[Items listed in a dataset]
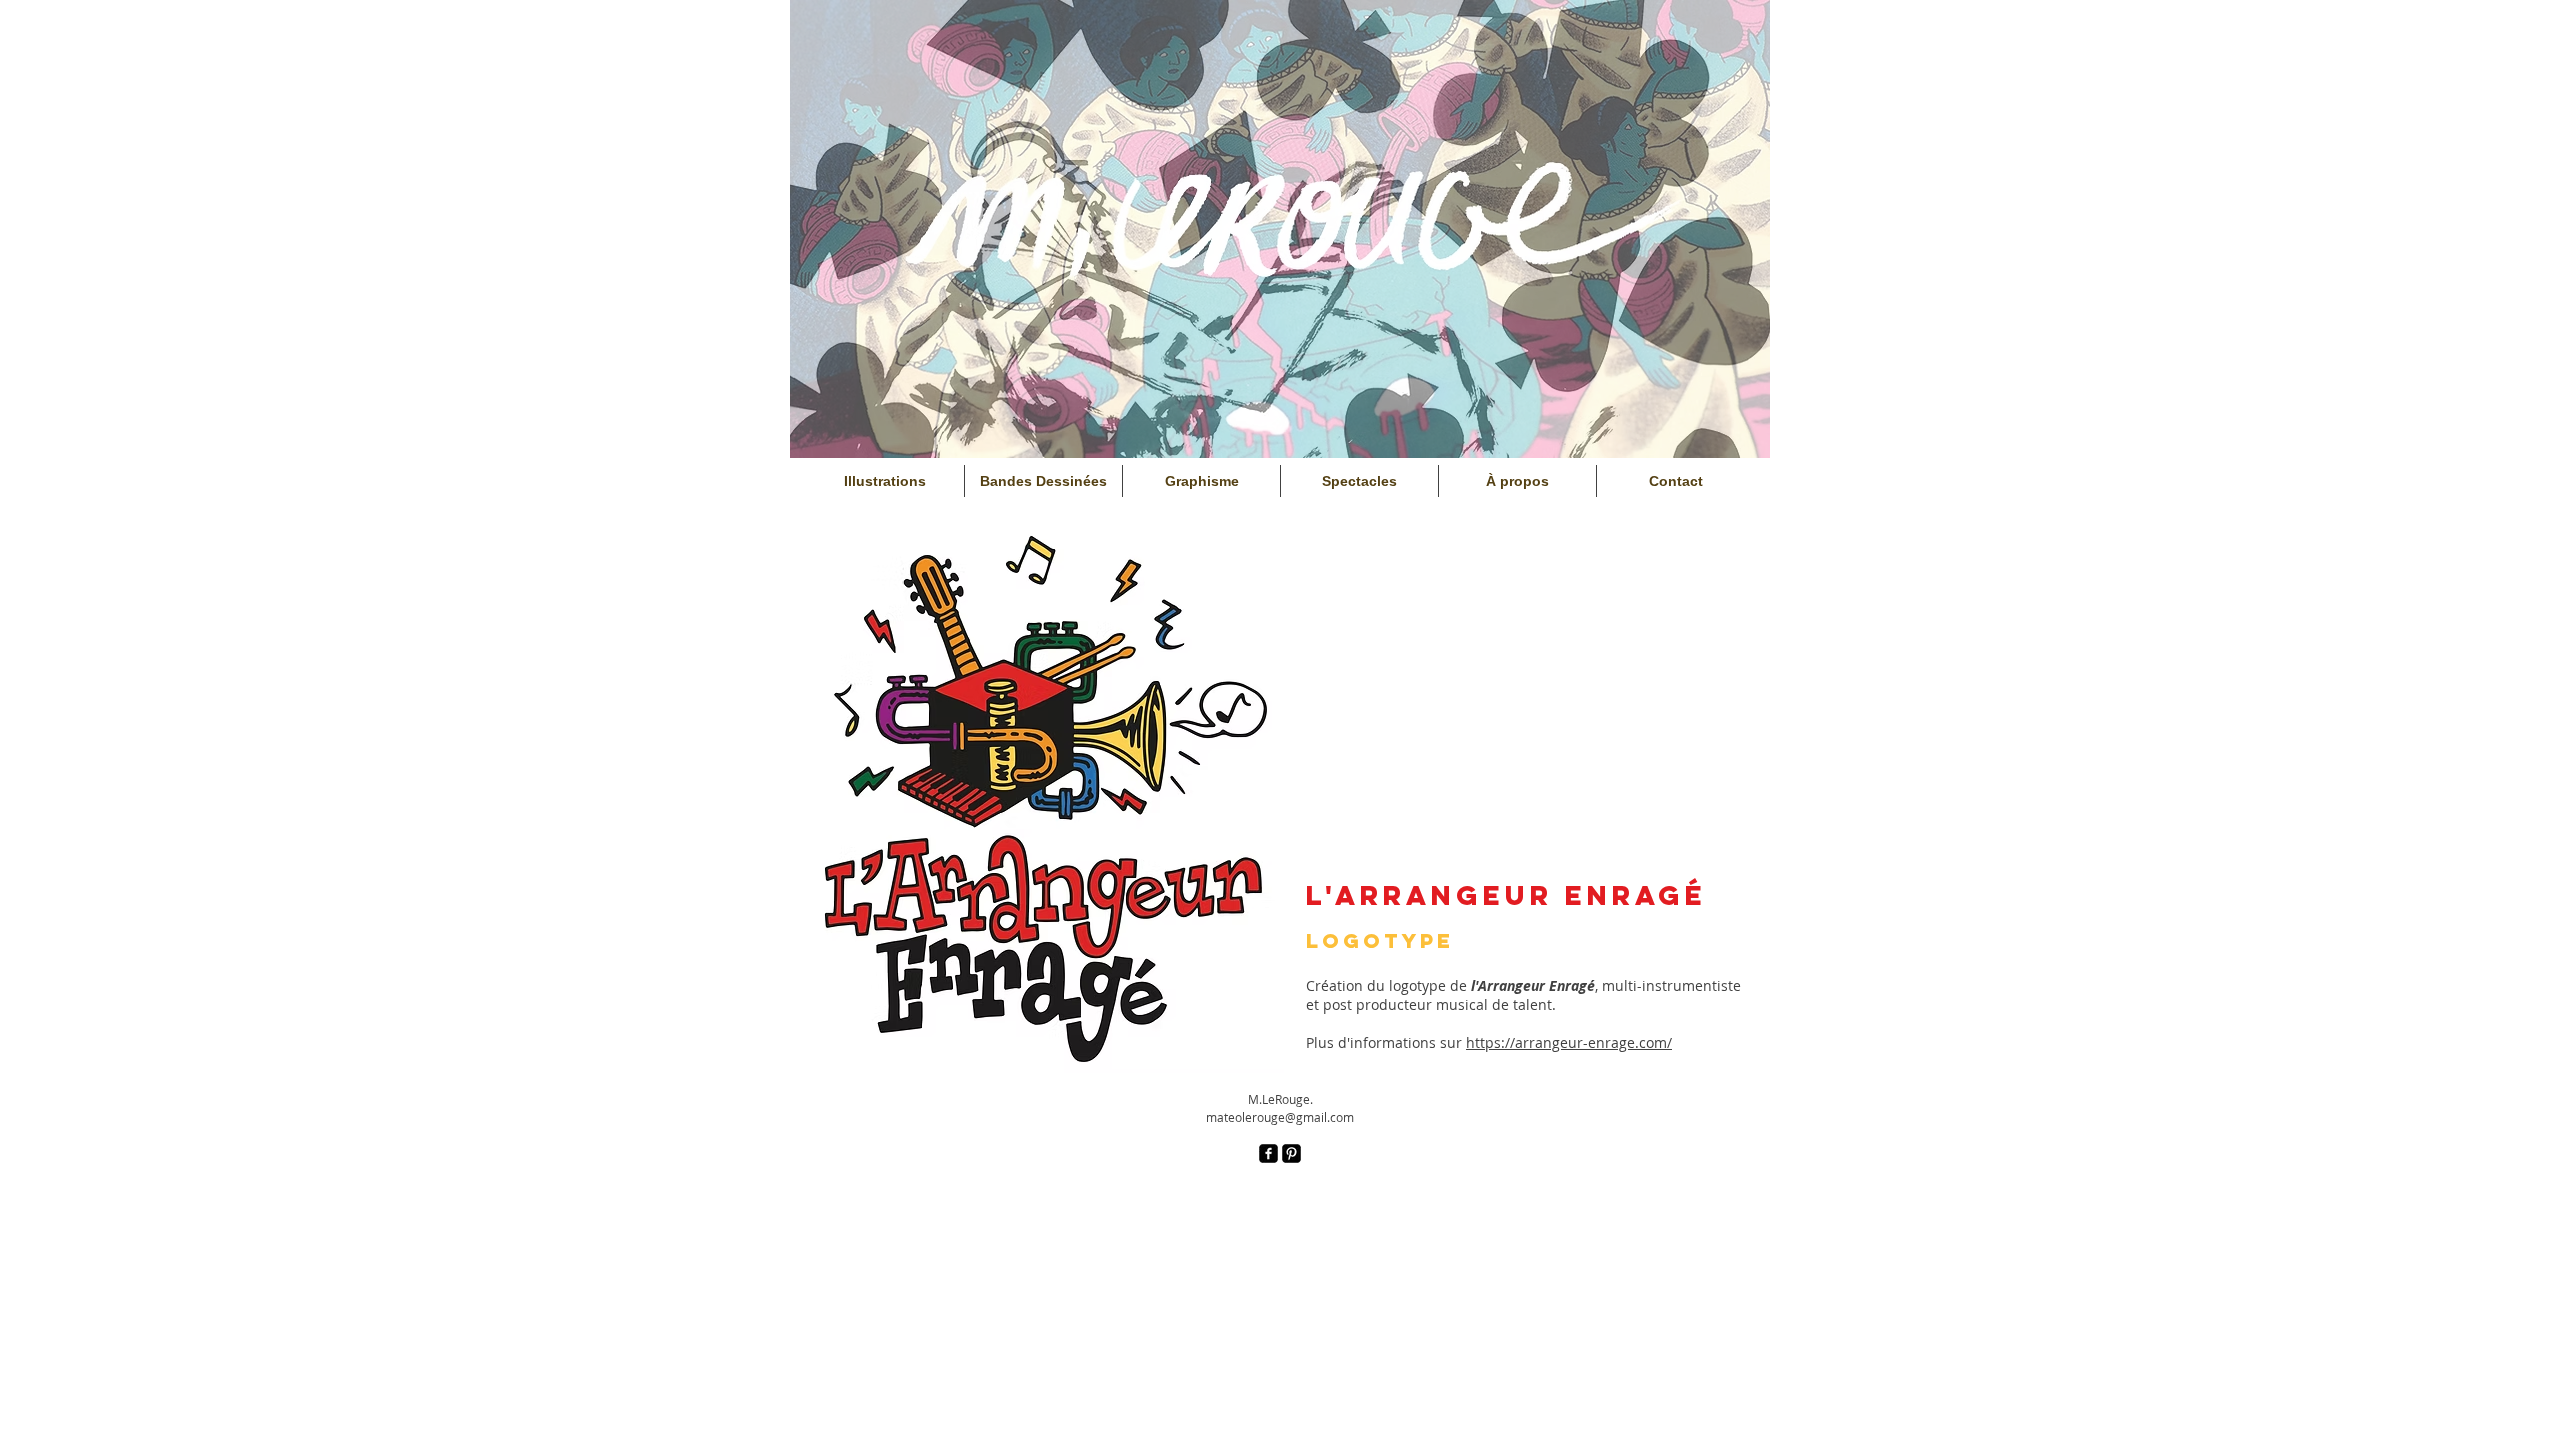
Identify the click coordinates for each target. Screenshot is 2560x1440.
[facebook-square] (1268, 1153)
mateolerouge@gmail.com (1280, 1117)
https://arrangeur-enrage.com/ (1569, 1042)
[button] (1046, 799)
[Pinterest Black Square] (1291, 1153)
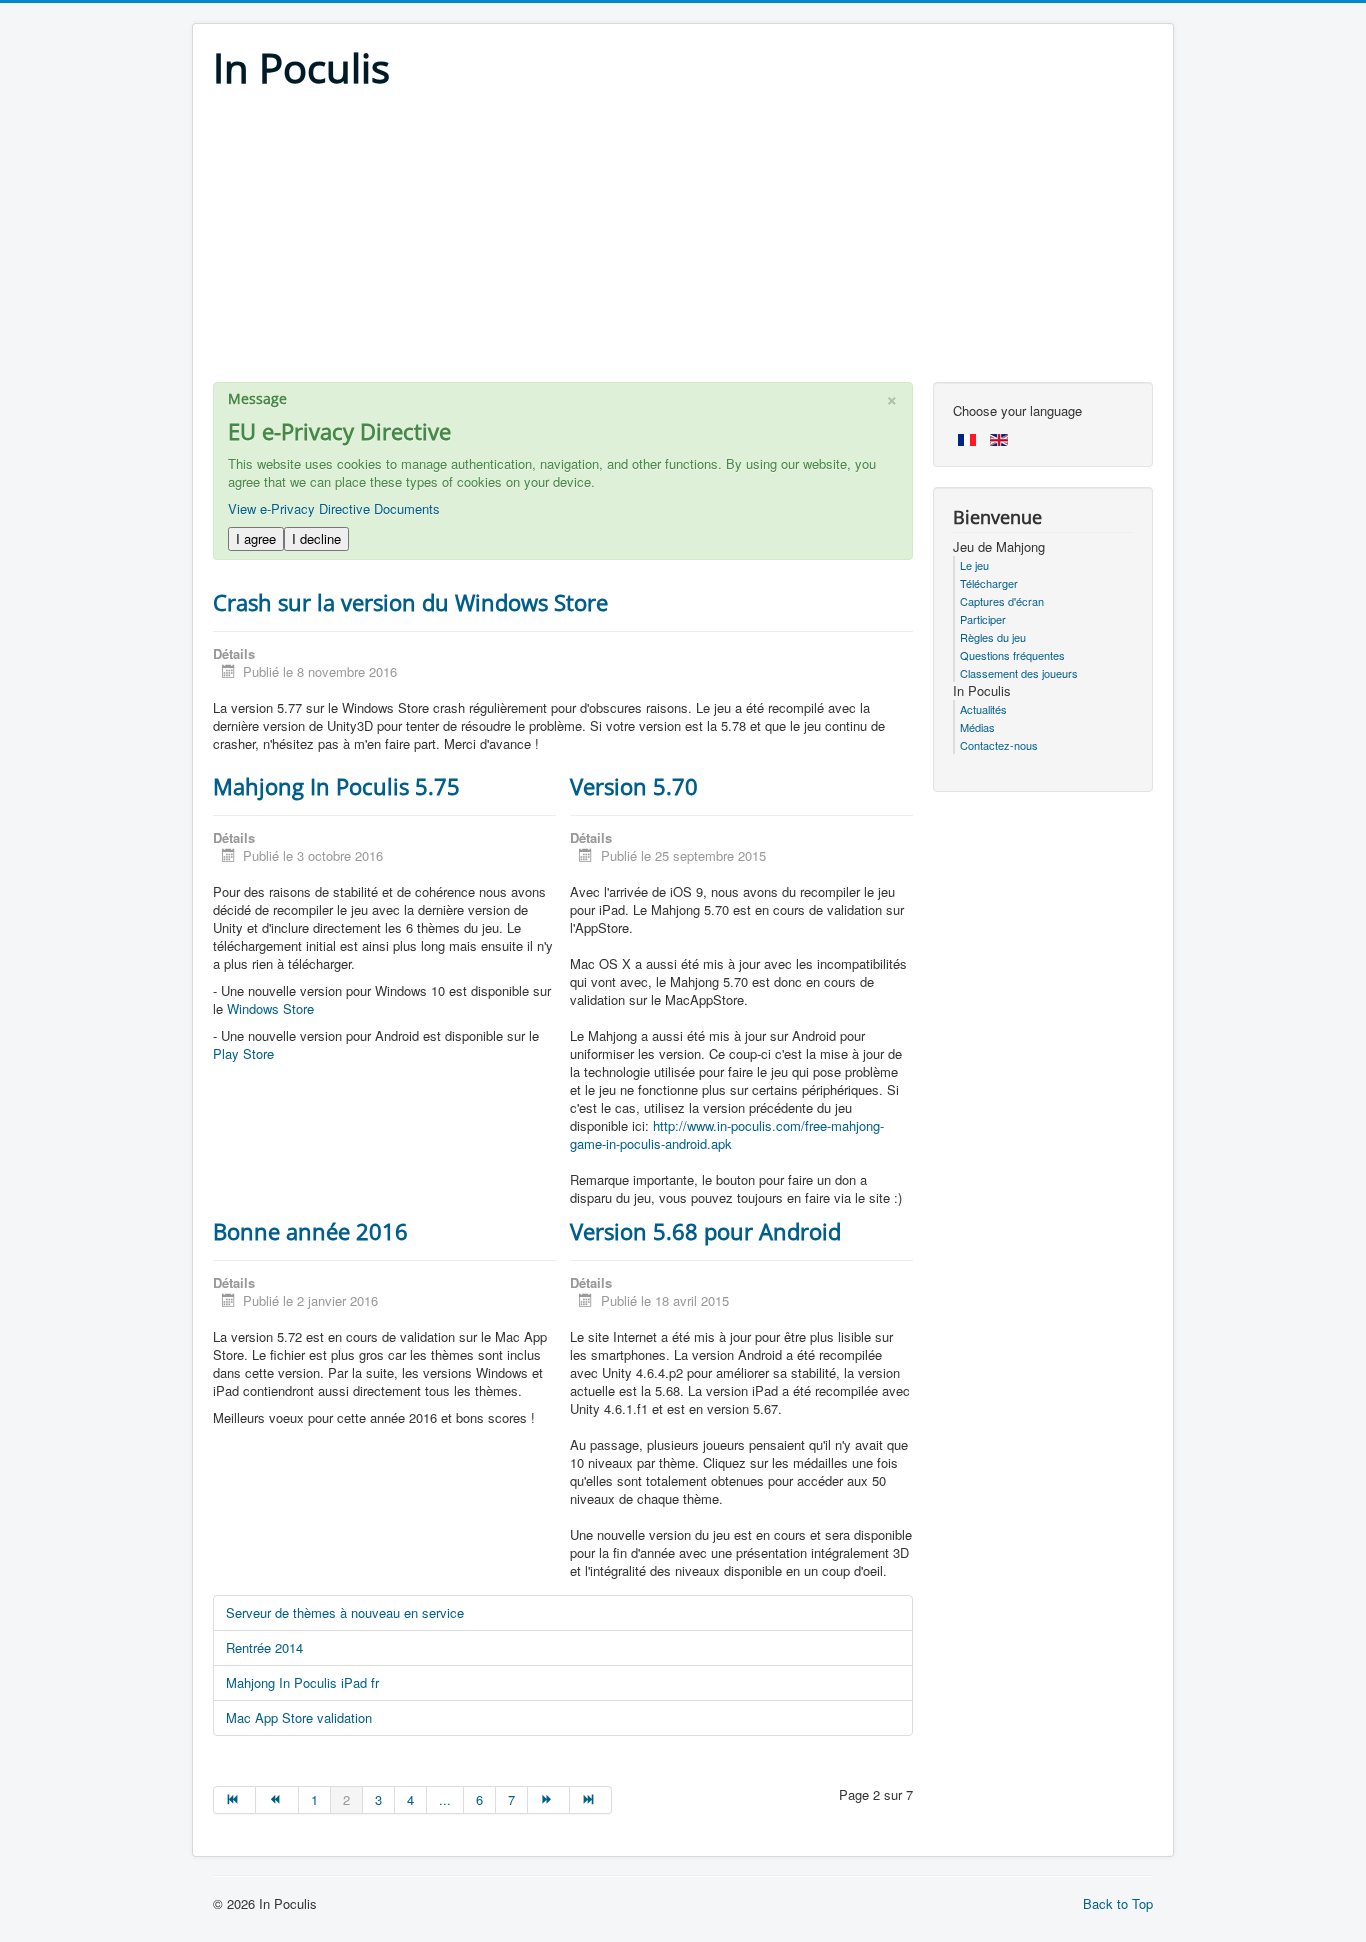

→ **Problem details**
From the line with "[facebook-square] (1268, 1153)" down to the last line of the entries above, set down every line exactly, apart from the pictures.

→ **Expected answer**
[facebook-square] (1268, 1153)
mateolerouge@gmail.com (1280, 1117)
https://arrangeur-enrage.com/ (1569, 1042)
[button] (1046, 799)
[Pinterest Black Square] (1291, 1153)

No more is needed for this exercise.